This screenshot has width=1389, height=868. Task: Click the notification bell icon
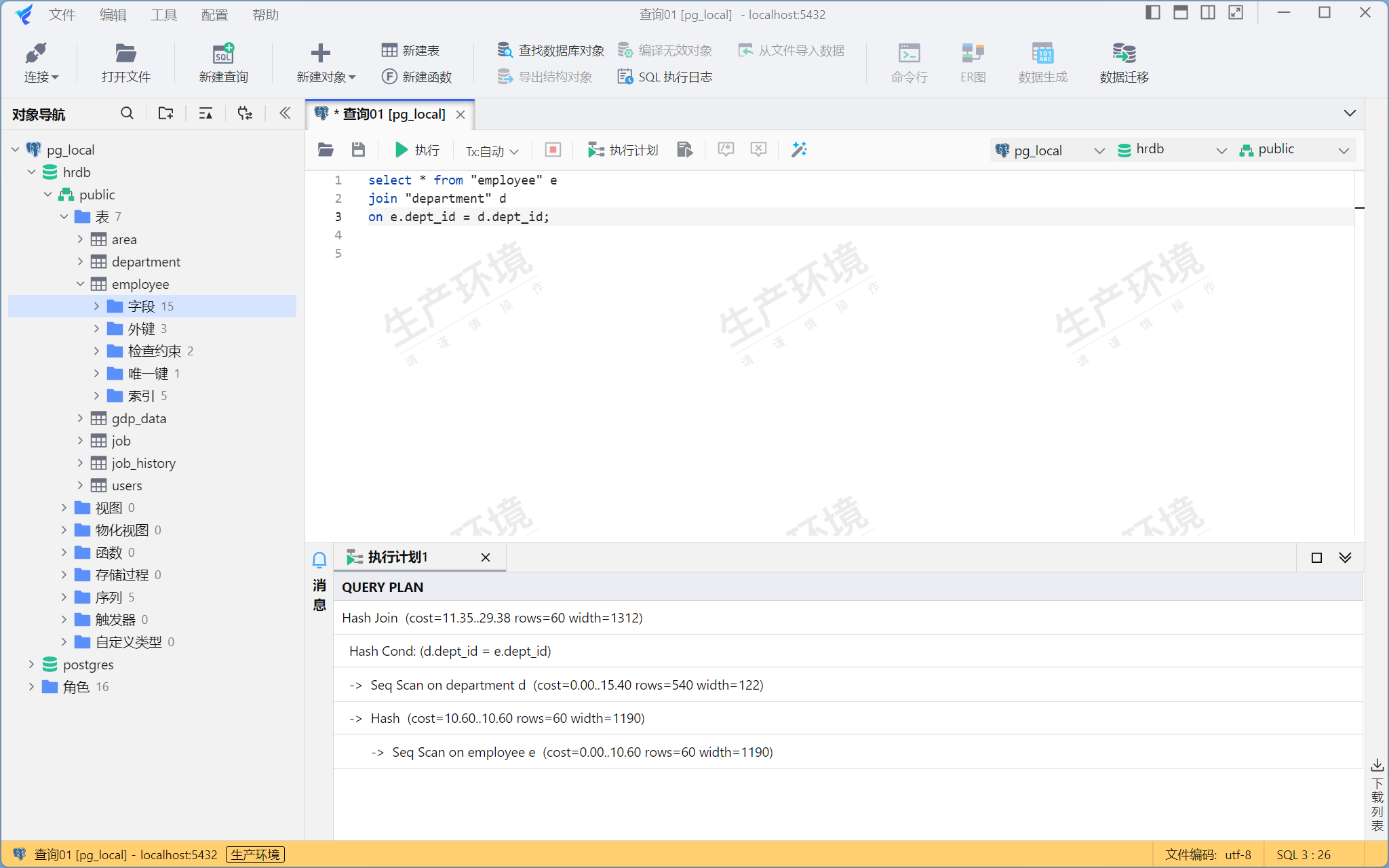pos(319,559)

--

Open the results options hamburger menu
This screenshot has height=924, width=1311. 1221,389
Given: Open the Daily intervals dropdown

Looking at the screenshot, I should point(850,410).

---

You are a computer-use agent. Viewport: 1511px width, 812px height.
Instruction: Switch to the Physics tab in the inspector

• Requirement
In the listing above, transcribe exactly everything from the line containing "You are a computer-use" down to the line containing "Instruction: Switch to", including both and nothing more.

• Response for this exercise
You are a computer-use agent. Viewport: 1511px width, 812px height.
Instruction: Switch to the Physics tab in the inspector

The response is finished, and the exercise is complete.